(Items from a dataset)

☆ ☆ ☆ ☆ ☆

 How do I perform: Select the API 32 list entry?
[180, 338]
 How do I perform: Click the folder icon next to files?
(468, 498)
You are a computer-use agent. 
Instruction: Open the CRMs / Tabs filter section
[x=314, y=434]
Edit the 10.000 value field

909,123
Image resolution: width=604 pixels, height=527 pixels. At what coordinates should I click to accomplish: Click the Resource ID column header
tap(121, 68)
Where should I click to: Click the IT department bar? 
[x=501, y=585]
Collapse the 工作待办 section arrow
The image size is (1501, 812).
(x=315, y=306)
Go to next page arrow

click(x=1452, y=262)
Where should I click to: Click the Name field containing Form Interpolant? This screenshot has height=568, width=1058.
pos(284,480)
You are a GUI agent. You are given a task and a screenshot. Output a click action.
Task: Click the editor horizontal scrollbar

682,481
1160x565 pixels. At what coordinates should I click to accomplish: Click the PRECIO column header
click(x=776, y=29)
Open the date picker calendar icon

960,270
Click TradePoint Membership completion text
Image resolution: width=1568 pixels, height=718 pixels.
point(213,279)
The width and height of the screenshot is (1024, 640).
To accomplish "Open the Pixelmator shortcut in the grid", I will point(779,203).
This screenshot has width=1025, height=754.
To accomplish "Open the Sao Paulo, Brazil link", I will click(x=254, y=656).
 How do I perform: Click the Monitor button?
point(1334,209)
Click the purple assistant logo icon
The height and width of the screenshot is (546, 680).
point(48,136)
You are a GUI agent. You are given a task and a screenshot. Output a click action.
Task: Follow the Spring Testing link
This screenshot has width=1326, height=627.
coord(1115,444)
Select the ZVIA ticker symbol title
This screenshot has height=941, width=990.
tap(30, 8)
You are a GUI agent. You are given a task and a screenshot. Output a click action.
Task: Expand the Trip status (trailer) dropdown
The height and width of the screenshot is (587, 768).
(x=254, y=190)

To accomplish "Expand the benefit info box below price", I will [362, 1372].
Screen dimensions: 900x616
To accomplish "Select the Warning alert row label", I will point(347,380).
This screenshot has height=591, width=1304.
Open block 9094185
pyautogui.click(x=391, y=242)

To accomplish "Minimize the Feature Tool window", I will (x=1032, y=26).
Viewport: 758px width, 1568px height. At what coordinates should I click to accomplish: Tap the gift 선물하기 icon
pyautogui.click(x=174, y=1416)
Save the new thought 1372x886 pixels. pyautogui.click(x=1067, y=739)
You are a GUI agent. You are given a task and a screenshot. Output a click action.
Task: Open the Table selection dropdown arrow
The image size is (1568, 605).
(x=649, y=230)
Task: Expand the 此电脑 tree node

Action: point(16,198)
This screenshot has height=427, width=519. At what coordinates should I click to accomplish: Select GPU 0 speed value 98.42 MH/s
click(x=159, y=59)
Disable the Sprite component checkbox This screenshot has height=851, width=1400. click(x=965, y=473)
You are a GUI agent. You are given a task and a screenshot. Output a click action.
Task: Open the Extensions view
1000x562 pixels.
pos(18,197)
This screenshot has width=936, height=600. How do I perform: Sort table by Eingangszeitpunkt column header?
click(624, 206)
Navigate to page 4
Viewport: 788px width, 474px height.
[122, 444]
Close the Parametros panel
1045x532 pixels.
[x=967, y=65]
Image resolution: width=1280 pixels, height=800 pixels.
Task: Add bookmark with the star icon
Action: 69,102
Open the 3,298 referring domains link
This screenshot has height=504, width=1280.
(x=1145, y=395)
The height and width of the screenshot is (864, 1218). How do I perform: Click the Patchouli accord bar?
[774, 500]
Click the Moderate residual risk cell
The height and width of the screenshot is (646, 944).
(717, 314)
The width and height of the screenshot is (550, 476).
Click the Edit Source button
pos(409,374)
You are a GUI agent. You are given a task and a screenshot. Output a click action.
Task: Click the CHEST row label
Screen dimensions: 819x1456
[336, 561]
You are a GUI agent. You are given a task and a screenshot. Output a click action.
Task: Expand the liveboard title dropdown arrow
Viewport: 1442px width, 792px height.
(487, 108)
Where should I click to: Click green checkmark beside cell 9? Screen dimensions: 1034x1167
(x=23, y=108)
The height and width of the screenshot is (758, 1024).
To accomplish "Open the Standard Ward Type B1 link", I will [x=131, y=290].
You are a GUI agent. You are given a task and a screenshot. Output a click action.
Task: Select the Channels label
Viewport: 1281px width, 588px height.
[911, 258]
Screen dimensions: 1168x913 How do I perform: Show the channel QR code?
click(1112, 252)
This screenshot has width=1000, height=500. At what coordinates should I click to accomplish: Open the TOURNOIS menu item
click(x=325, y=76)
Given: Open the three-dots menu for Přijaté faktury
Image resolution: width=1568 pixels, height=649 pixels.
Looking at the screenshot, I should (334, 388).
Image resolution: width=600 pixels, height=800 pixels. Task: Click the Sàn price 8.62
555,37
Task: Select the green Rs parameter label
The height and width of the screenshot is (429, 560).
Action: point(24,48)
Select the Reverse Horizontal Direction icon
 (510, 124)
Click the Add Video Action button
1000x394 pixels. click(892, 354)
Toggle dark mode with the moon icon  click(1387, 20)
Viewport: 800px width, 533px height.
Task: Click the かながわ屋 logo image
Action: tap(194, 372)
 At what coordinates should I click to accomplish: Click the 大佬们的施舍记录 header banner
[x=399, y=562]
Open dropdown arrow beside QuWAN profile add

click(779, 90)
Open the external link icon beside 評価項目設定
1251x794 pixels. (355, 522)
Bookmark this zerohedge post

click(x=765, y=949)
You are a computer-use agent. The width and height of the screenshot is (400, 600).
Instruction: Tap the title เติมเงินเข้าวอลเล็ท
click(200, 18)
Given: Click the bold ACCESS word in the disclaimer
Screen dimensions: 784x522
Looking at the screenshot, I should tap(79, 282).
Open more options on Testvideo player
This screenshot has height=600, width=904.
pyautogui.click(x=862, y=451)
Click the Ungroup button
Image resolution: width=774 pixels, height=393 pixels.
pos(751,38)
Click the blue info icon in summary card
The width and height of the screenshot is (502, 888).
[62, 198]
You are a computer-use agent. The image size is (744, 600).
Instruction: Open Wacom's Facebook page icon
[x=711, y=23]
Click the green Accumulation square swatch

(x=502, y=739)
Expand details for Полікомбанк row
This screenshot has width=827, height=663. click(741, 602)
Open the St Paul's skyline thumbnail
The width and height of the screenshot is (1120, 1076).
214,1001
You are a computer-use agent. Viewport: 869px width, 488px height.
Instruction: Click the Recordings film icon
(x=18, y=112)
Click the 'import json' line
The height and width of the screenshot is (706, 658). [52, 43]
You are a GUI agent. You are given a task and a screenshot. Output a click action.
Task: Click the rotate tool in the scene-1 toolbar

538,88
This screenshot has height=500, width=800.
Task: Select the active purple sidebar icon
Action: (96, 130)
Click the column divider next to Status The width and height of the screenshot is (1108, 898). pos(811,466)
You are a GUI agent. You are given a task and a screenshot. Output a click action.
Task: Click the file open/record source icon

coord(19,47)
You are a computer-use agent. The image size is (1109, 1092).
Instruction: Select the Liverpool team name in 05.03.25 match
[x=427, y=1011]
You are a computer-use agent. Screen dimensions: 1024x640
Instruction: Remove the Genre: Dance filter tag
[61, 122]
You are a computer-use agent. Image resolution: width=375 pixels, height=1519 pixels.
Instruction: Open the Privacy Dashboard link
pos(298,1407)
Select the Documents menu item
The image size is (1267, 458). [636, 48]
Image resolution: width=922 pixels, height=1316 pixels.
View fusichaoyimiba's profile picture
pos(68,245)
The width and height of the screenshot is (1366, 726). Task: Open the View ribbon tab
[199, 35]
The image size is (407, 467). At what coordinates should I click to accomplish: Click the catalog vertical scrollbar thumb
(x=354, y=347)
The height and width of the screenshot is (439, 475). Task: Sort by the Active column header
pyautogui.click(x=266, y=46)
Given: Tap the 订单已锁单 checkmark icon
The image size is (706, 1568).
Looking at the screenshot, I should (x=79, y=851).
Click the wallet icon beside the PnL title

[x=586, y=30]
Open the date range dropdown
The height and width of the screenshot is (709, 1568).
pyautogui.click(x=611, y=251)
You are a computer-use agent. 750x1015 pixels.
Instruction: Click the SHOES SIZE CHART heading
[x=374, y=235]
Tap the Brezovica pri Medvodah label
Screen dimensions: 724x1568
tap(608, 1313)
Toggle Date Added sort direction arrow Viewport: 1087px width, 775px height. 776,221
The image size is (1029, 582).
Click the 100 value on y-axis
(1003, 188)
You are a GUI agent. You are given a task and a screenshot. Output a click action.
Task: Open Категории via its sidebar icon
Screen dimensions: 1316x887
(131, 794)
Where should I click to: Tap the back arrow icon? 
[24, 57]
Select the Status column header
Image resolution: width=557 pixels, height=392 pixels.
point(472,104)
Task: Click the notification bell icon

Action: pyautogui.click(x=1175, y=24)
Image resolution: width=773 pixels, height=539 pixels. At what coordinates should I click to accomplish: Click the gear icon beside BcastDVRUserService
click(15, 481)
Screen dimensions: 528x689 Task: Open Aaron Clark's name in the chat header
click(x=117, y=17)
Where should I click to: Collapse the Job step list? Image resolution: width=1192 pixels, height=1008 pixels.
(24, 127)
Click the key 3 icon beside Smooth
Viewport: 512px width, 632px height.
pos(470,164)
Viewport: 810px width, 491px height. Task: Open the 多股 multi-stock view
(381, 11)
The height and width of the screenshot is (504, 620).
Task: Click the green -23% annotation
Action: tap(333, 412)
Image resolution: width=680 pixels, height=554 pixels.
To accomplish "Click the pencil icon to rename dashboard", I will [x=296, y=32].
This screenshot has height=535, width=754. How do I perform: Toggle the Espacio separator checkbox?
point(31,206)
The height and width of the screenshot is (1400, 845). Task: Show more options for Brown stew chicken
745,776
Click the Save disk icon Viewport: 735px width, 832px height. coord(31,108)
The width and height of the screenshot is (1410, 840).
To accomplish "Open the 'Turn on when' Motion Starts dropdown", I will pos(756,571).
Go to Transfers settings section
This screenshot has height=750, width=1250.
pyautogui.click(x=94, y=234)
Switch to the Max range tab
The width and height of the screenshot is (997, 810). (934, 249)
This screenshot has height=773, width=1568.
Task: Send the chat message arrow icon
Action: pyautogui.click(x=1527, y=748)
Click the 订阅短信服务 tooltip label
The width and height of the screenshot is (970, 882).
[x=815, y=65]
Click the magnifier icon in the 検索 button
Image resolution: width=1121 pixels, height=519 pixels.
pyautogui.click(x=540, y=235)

☆ ☆ ☆ ☆ ☆

Task directions:
Quote the records above from their first line through the line containing "The width and height of the screenshot is (1024, 640).", both ends included.

Result:
 How do I perform: Select the API 32 list entry?
[180, 338]
 How do I perform: Click the folder icon next to files?
(468, 498)
You are a computer-use agent. 
Instruction: Open the CRMs / Tabs filter section
[x=314, y=434]
Edit the 10.000 value field

909,123
Image resolution: width=604 pixels, height=527 pixels. At what coordinates should I click to accomplish: Click the Resource ID column header
tap(121, 68)
Where should I click to: Click the IT department bar? 
[x=501, y=585]
Collapse the 工作待办 section arrow
The image size is (1501, 812).
(x=315, y=306)
Go to next page arrow

click(x=1452, y=262)
Where should I click to: Click the Name field containing Form Interpolant? This screenshot has height=568, width=1058.
pos(284,480)
You are a GUI agent. You are given a task and a screenshot. Output a click action.
Task: Click the editor horizontal scrollbar

682,481
1160x565 pixels. At what coordinates should I click to accomplish: Click the PRECIO column header
click(x=776, y=29)
Open the date picker calendar icon

960,270
Click TradePoint Membership completion text
Image resolution: width=1568 pixels, height=718 pixels.
point(213,279)
The width and height of the screenshot is (1024, 640).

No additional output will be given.